ЗАДАНИЕ | Отредактируйте отрывок о Маяковском: перепишите его часть, начиная со слов «И вдруг с какой-то» и заканчивая словами «загудело в ушах.», и замените в ней «ясностью» на «отчетливостью».

ТЕКСТ |
·····

Этот юбилейный сюжет, по воспоминаниям Льва Кассиля, приоткрывает нечто такое, что дает возможность понять состояние Маяковского.

«...Сперва он читает «Хорошее отношение к лошадям». Он встает и, взявшись рукой за угол шкафа, обведя нас медленным, навсегда запоминающимся взглядом, читает негромко и с внезапной угрюмостью:

Били копыта.Пели будто:- Гриб.Грабь.Гроб.Груб.

Он читает, постепенно добрея, строка за строкой отпуская голос. И вот уже читает щедро и полновластно. И разом все посерьезнели вокруг. Уже не шутка, не веселые именины поэта, не вечеринка приятелей - всех нас вдруг прохватывает, как сквозняк пройдя по всем извилинам мозга, догадка, что минуту эту надо запомнить.

И вдруг с какой-то очень простой и несомненной ясностью, так, что захолонуло сердце, никем не произнесенное, но каждым подслушанное, возникает слово: История. И стены не то стали прозрачными, не то совсем ушли, далеко стало видно окрест. И время загудело в ушах.

А он читает, глядя куда-то сквозь стены.

«Лошадь, не надо.Лошадь, слушайте -чего вы думаете, что вы их плоше?Деточка,все мы немножко лошади,каждый из нас по-своему лошадь».

И ворочает саженными плечами, словно впряженный в какие-то огромные оглобли, словно круто ступая в гору...

И все ей казалось -она жеребенок,и стоило жить,и работать стоило.

Заглушая хлопки, сразу, едва закончив, он говорит:

- Старо все это! Старо! Надоело. У меня вот новые стихи выкарабкиваются. Вот это будет действительно стих! Увидите. Лучше всего, что я написал.

·····

ИСХОДНЫЕ ДАННЫЕ |
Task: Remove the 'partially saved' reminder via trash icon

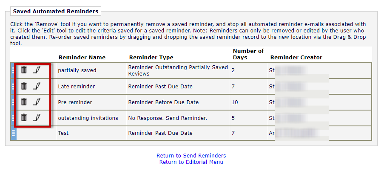Action: (x=24, y=70)
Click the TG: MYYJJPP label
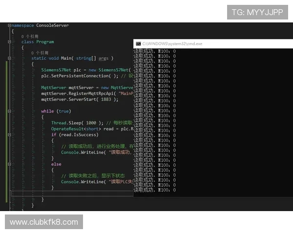Screen dimensions: 293x234 tap(257, 12)
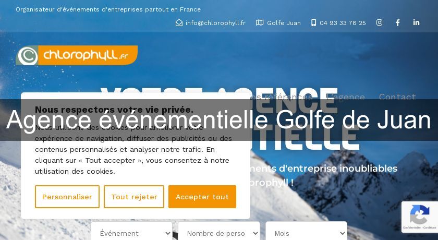Click the Golfe Juan location link
Screen dimensions: 438x240
(x=284, y=23)
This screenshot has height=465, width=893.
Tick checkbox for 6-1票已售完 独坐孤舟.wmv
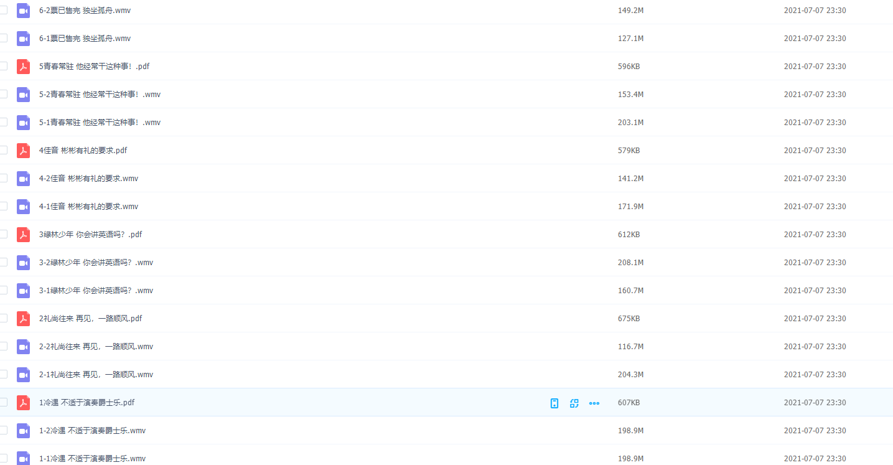click(x=3, y=38)
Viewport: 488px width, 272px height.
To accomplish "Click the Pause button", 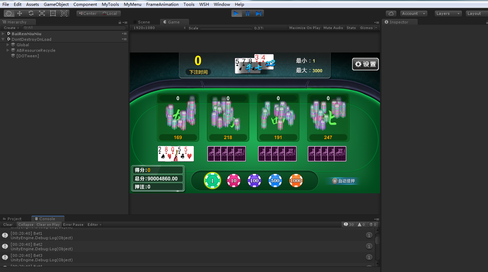I will 247,13.
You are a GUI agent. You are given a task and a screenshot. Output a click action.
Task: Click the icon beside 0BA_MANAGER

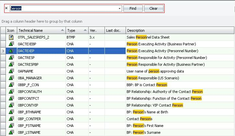[x=11, y=78]
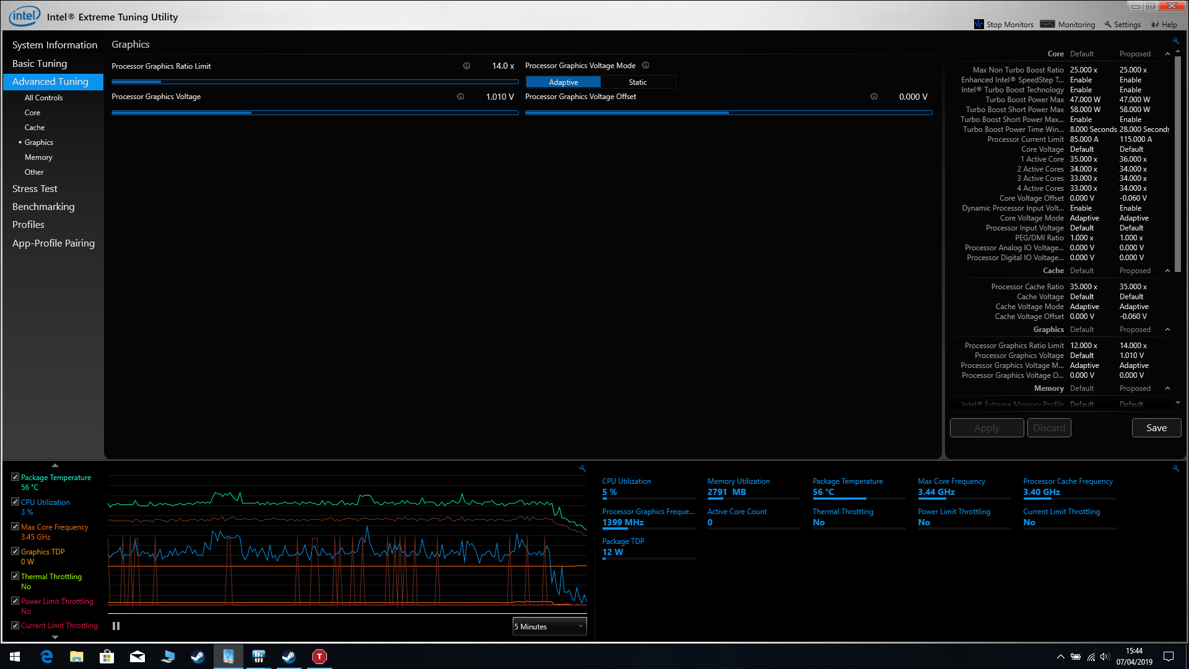Screen dimensions: 1189x669
Task: Open the Stress Test section
Action: point(35,189)
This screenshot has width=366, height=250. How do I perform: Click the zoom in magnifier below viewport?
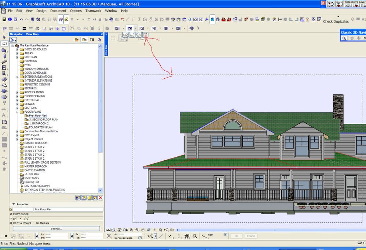click(131, 230)
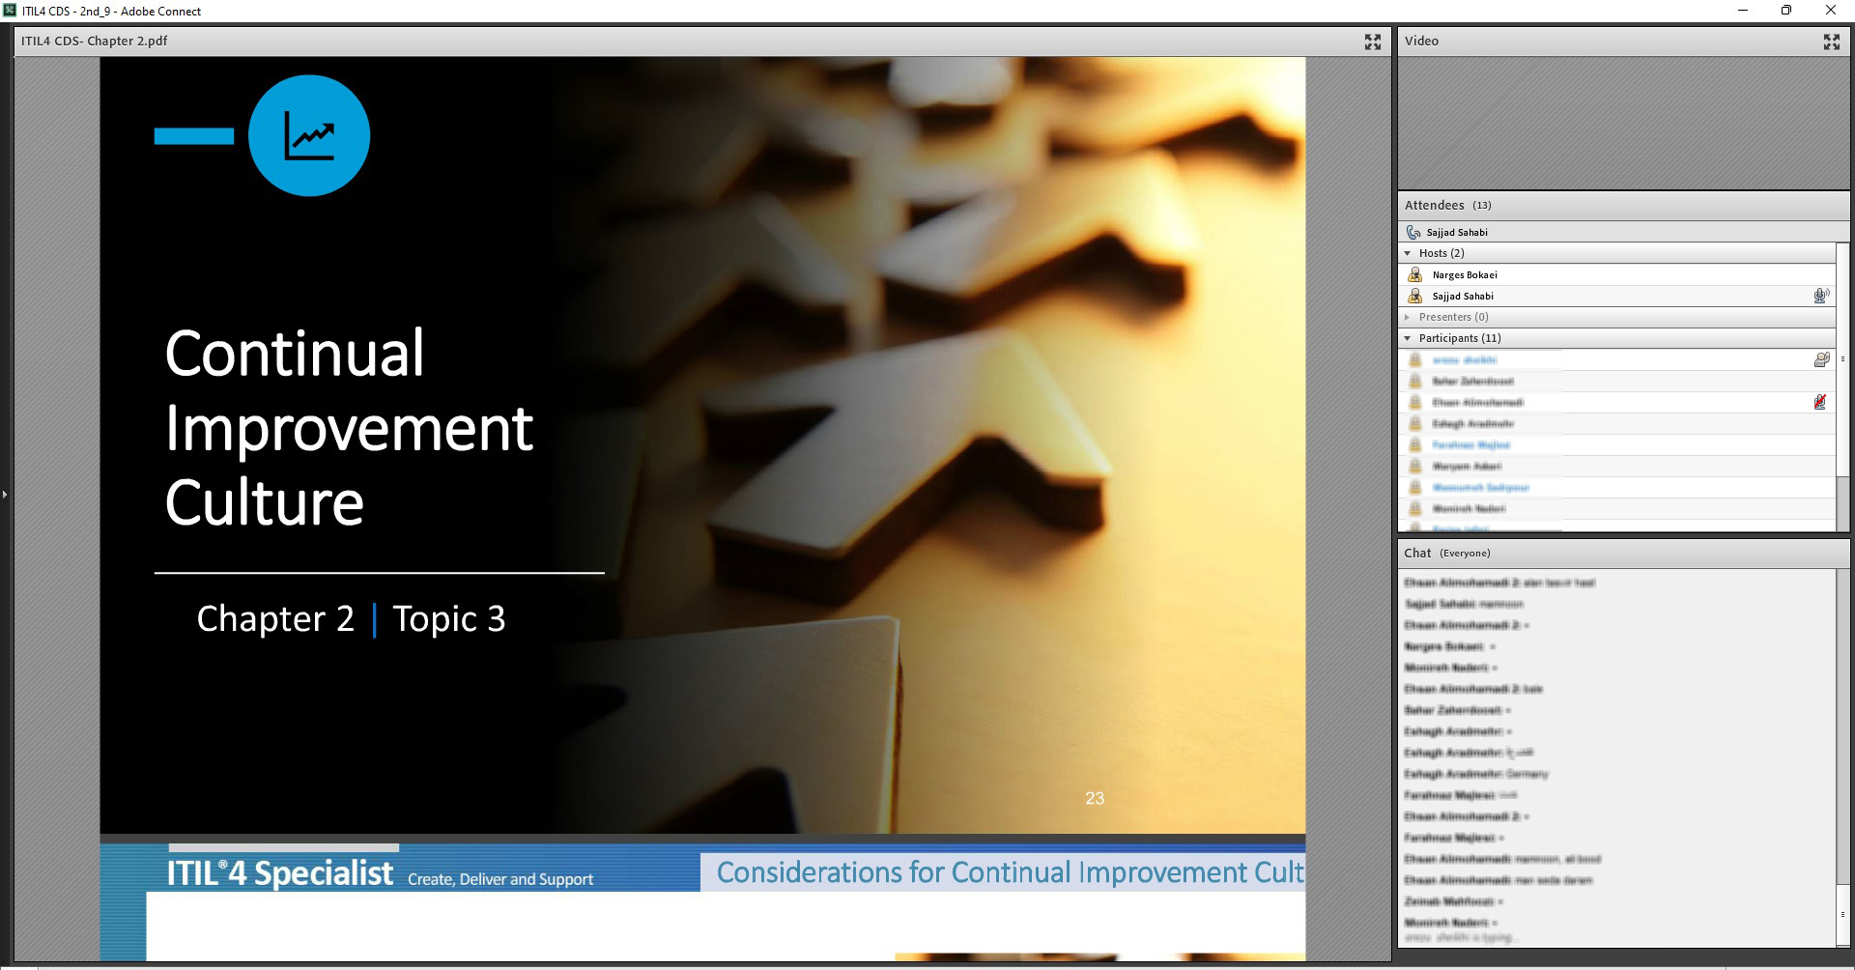Image resolution: width=1855 pixels, height=970 pixels.
Task: Maximize the ITIL4 CDS share pod to full screen
Action: click(x=1372, y=42)
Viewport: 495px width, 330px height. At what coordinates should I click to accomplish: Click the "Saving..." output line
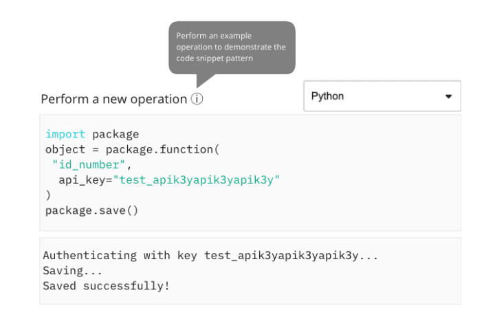(x=72, y=270)
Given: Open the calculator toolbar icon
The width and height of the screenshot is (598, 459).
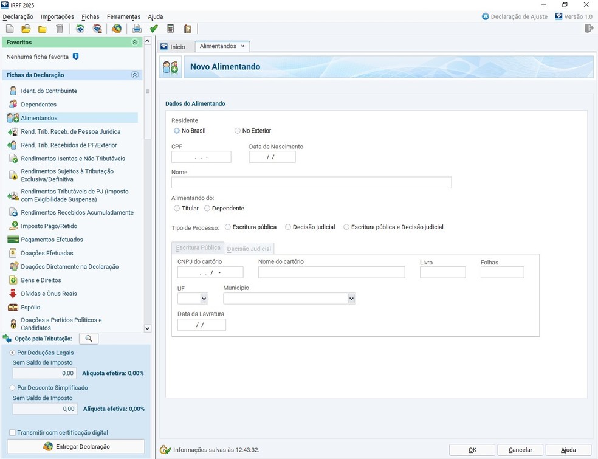Looking at the screenshot, I should pos(171,29).
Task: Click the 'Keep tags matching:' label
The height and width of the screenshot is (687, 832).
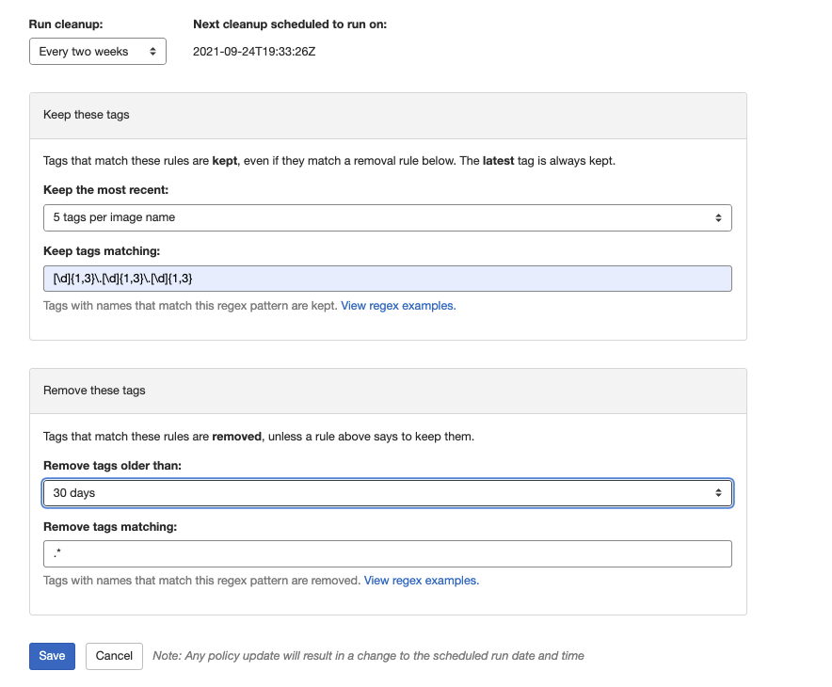Action: coord(102,251)
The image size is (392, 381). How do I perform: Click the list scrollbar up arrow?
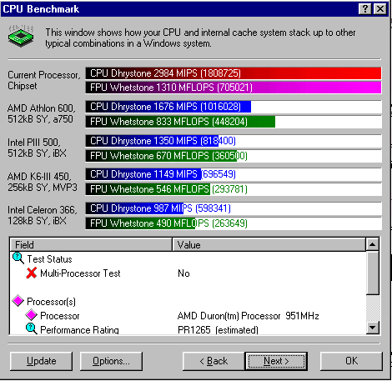tap(373, 244)
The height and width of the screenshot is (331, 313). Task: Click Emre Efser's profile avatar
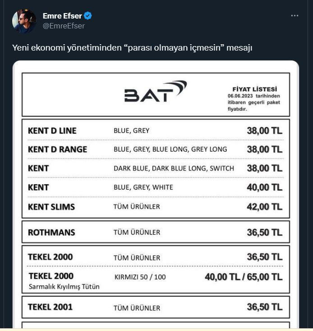(x=24, y=21)
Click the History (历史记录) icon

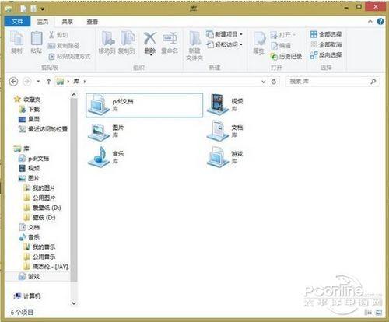coord(274,56)
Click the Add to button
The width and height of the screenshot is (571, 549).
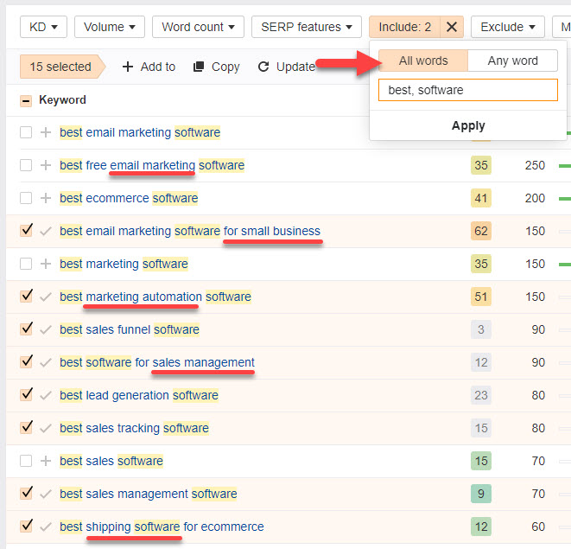coord(149,67)
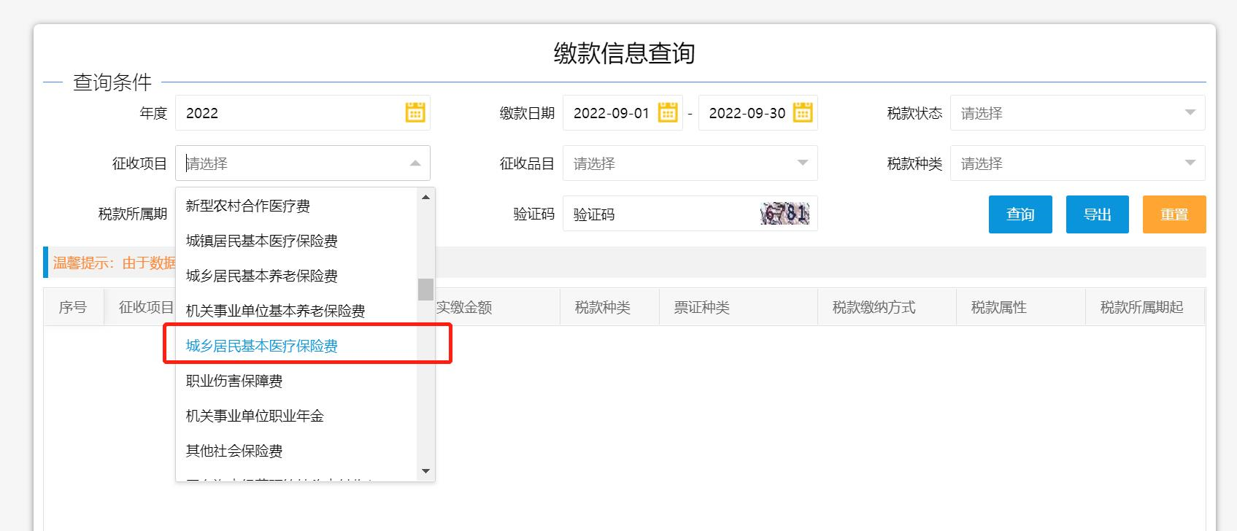This screenshot has height=531, width=1237.
Task: Collapse the 征收项目 dropdown arrow
Action: click(x=415, y=163)
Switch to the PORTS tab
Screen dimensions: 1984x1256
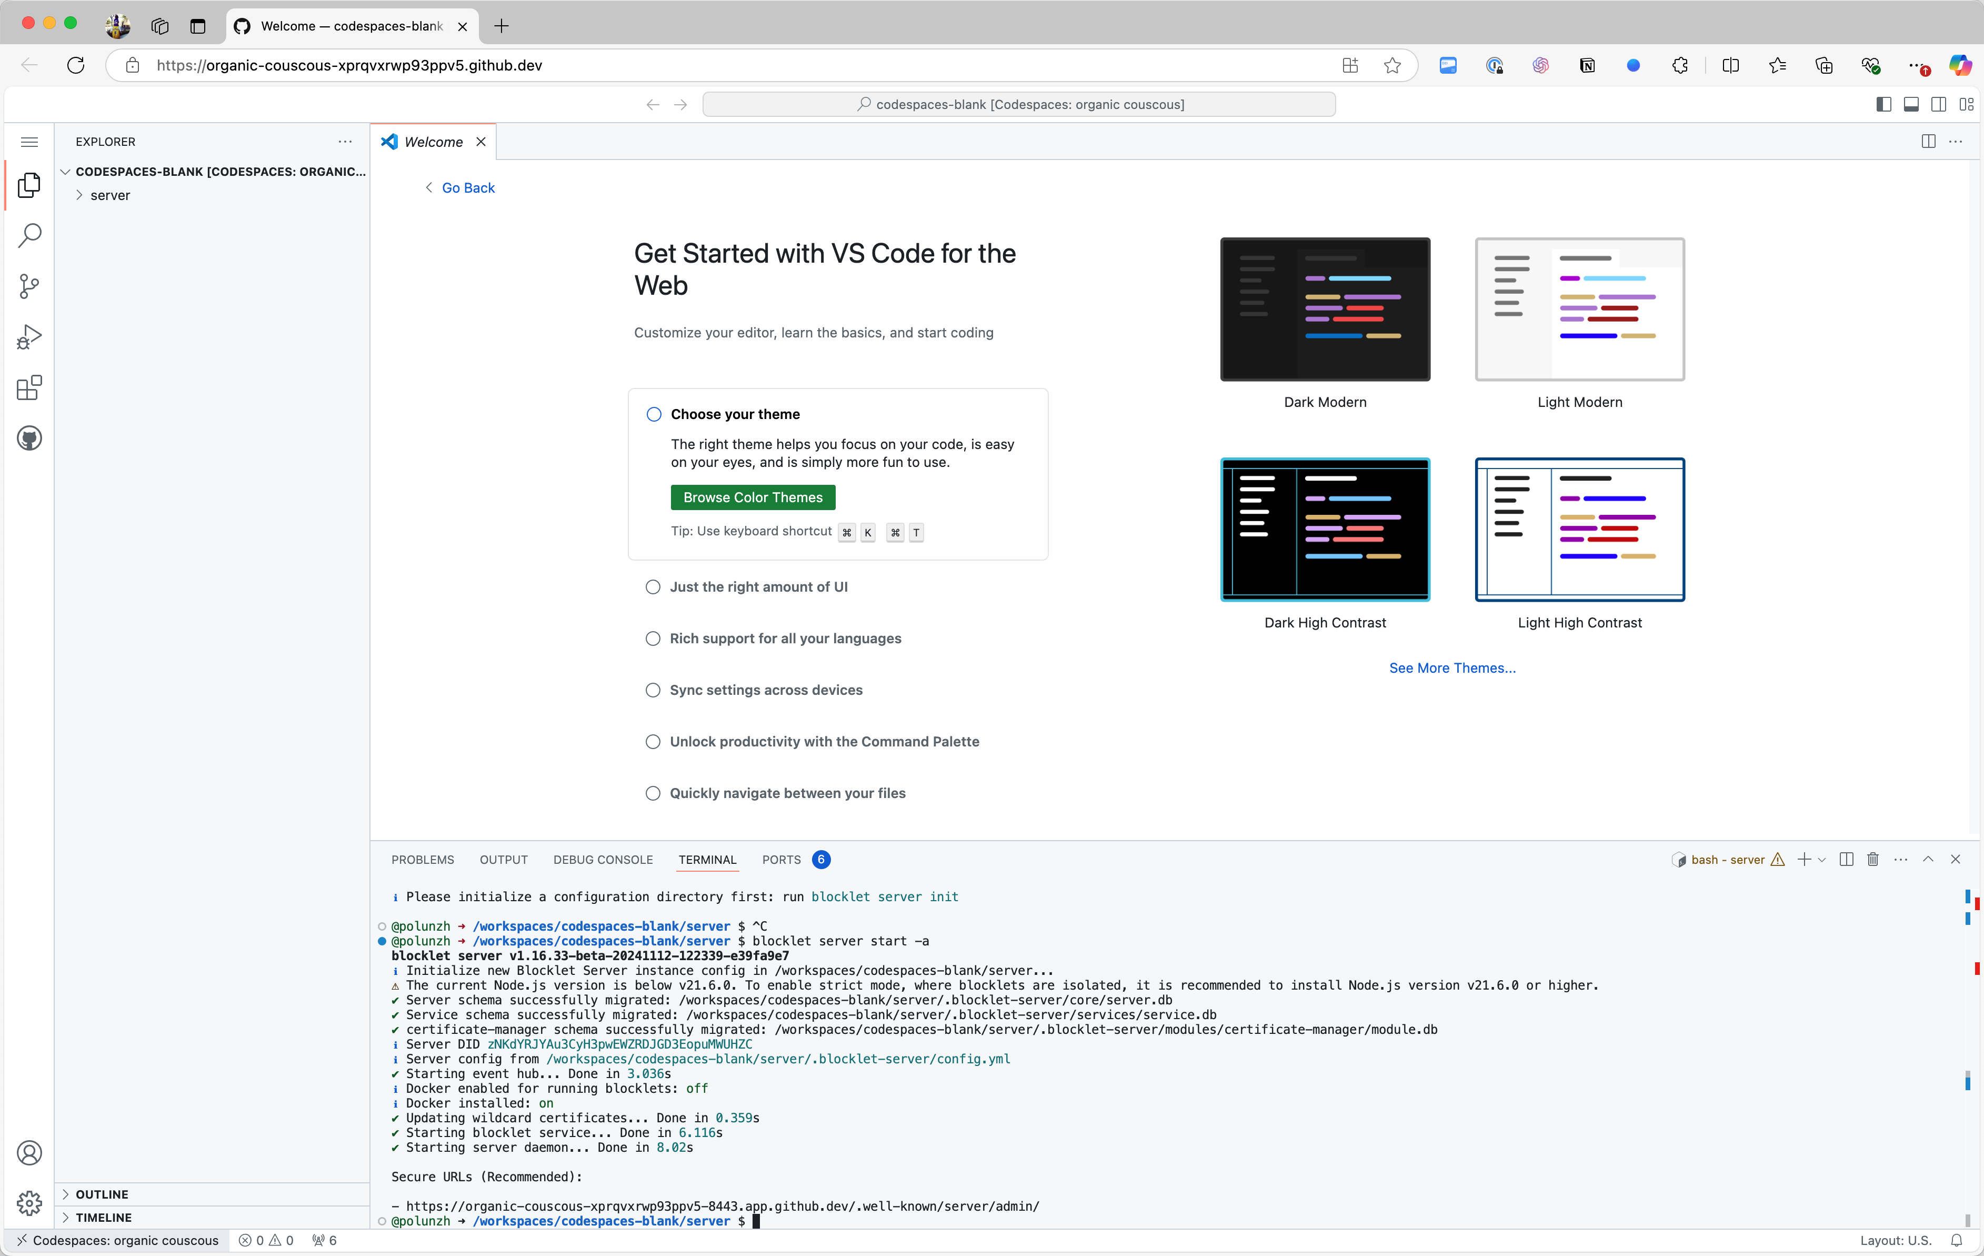point(781,860)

·····

РЕШЕНИЕ |
И вдруг с какой-то очень простой и несомненной отчетливостью, так, что захолонуло сердце, никем не произнесенное, но каждым подслушанное, возникает слово: История. И стены не то стали прозрачными, не то совсем ушли, далеко стало видно окрест. И время загудело в ушах.